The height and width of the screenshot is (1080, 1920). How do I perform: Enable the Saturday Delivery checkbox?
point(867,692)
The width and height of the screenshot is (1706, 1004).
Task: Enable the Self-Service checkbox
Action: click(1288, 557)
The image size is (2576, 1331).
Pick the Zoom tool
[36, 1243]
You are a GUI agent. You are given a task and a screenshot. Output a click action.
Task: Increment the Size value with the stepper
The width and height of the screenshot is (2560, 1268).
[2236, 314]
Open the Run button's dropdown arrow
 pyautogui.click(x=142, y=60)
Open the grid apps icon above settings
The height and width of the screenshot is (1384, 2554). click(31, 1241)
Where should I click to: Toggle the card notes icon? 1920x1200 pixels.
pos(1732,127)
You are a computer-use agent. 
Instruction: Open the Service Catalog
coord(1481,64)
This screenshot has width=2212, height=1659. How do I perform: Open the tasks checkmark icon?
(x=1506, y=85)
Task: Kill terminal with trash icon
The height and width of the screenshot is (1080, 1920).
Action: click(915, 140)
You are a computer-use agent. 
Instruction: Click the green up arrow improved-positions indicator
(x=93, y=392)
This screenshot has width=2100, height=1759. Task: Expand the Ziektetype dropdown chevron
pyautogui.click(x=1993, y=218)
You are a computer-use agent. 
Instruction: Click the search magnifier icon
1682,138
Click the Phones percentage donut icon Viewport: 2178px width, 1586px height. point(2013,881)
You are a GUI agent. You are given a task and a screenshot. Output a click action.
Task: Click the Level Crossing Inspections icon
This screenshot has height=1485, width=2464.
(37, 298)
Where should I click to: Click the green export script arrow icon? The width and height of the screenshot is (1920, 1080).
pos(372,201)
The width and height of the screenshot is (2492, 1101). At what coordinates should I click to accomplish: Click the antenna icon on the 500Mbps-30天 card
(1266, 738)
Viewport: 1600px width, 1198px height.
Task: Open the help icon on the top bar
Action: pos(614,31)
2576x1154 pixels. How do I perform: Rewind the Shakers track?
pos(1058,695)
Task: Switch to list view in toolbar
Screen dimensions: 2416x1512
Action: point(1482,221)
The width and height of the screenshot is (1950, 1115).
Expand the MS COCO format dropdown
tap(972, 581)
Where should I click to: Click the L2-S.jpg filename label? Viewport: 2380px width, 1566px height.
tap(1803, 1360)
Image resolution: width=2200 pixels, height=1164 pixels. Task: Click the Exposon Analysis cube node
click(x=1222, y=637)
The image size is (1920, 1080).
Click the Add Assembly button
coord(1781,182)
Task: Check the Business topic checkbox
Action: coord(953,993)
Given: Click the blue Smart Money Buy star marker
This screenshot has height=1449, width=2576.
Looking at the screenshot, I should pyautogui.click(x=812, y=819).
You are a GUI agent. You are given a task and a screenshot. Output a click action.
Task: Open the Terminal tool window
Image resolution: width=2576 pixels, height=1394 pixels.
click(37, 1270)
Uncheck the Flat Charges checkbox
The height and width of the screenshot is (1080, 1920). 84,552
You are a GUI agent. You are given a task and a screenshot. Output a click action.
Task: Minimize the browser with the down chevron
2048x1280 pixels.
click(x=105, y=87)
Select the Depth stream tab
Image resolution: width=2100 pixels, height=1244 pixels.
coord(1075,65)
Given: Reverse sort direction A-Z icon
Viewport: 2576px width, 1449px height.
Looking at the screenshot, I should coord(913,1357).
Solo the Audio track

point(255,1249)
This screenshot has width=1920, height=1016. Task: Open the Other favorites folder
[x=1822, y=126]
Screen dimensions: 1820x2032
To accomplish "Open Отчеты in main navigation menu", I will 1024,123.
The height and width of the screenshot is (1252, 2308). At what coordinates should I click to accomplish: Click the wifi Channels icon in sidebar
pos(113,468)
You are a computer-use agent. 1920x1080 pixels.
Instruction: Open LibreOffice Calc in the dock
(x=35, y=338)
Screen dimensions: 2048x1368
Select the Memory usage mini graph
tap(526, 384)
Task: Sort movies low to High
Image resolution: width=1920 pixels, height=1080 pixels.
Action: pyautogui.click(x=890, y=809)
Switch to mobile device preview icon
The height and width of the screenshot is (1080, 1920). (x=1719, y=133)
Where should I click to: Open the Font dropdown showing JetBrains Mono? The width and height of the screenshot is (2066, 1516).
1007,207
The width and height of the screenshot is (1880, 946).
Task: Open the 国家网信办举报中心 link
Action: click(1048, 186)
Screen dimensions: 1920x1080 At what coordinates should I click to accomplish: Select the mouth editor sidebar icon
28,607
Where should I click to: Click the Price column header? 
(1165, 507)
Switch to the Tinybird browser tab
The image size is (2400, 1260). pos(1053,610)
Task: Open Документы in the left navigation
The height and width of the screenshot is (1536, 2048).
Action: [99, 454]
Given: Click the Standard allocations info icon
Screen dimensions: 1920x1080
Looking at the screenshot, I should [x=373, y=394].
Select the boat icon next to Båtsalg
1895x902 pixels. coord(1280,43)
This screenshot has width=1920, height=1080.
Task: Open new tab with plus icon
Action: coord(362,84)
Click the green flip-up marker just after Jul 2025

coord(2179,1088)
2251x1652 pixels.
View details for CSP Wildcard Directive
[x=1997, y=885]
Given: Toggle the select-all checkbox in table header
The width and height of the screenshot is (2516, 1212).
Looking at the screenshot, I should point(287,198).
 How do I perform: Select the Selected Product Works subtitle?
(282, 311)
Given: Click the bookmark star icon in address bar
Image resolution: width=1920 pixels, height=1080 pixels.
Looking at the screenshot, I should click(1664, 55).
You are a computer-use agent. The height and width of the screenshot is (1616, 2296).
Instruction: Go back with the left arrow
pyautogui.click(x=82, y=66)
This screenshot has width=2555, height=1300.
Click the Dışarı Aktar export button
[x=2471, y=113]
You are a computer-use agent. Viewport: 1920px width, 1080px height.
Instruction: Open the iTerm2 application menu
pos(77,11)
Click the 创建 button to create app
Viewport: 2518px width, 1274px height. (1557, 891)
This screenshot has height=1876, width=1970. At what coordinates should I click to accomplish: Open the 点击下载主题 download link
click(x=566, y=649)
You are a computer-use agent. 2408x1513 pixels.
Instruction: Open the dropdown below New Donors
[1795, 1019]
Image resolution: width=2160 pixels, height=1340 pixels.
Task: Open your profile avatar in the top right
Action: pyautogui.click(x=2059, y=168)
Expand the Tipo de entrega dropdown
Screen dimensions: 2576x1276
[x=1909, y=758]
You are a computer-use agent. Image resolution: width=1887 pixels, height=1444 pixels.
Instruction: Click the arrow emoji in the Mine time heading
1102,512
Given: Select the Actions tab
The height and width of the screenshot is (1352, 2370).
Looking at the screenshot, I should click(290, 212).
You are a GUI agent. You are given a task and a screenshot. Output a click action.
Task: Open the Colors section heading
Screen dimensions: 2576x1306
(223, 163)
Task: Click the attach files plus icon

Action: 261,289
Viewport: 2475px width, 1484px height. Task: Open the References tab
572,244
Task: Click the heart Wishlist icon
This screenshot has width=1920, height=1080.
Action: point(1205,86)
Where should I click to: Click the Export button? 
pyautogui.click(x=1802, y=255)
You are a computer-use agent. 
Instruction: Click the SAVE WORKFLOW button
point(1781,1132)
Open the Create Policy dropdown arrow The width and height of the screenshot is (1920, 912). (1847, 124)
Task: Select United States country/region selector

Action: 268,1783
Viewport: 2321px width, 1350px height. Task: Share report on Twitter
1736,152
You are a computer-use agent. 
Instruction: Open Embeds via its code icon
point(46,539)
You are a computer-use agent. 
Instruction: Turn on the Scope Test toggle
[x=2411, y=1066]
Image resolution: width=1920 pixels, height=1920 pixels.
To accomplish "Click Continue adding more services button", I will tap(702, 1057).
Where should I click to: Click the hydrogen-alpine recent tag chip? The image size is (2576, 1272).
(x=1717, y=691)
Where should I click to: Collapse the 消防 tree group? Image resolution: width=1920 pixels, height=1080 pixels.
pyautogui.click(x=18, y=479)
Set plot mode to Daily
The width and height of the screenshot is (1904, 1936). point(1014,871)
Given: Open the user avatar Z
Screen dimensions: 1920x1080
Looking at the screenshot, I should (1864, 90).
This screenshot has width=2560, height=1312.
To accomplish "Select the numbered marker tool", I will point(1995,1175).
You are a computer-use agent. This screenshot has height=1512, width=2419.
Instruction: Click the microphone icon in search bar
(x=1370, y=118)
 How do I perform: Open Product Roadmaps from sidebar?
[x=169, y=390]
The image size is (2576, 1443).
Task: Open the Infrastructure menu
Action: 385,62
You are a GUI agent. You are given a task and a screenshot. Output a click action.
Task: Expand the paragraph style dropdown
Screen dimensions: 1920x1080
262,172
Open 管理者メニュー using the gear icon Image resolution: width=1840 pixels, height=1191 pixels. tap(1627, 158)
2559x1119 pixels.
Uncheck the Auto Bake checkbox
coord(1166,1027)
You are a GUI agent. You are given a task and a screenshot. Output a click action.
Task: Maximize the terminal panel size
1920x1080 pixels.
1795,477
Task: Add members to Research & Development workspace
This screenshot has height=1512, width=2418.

________________________________________

> _EXERCISE DETAILS_: The lines above, from the first through the one containing "Task: Click the Level", must be restated word for word, with nothing added.

> _RESPONSE BELOW_:
The height and width of the screenshot is (1080, 1920). How do I perform: Enable the Saturday Delivery checkbox?
point(867,692)
The width and height of the screenshot is (1706, 1004).
Task: Enable the Self-Service checkbox
Action: click(1288, 557)
The image size is (2576, 1331).
Pick the Zoom tool
[36, 1243]
You are a GUI agent. You are given a task and a screenshot. Output a click action.
Task: Increment the Size value with the stepper
The width and height of the screenshot is (2560, 1268).
[2236, 314]
Open the Run button's dropdown arrow
 pyautogui.click(x=142, y=60)
Open the grid apps icon above settings
The height and width of the screenshot is (1384, 2554). click(31, 1241)
Where should I click to: Toggle the card notes icon? 1920x1200 pixels.
pos(1732,127)
You are a computer-use agent. 
Instruction: Open the Service Catalog
coord(1481,64)
This screenshot has width=2212, height=1659. How do I perform: Open the tasks checkmark icon?
(x=1506, y=85)
Task: Kill terminal with trash icon
The height and width of the screenshot is (1080, 1920).
Action: click(915, 140)
You are a computer-use agent. 
Instruction: Click the green up arrow improved-positions indicator
(x=93, y=392)
This screenshot has width=2100, height=1759. Task: Expand the Ziektetype dropdown chevron
pyautogui.click(x=1993, y=218)
You are a computer-use agent. 
Instruction: Click the search magnifier icon
1682,138
Click the Phones percentage donut icon Viewport: 2178px width, 1586px height. point(2013,881)
You are a GUI agent. You are given a task and a screenshot. Output a click action.
Task: Click the Level Crossing Inspections icon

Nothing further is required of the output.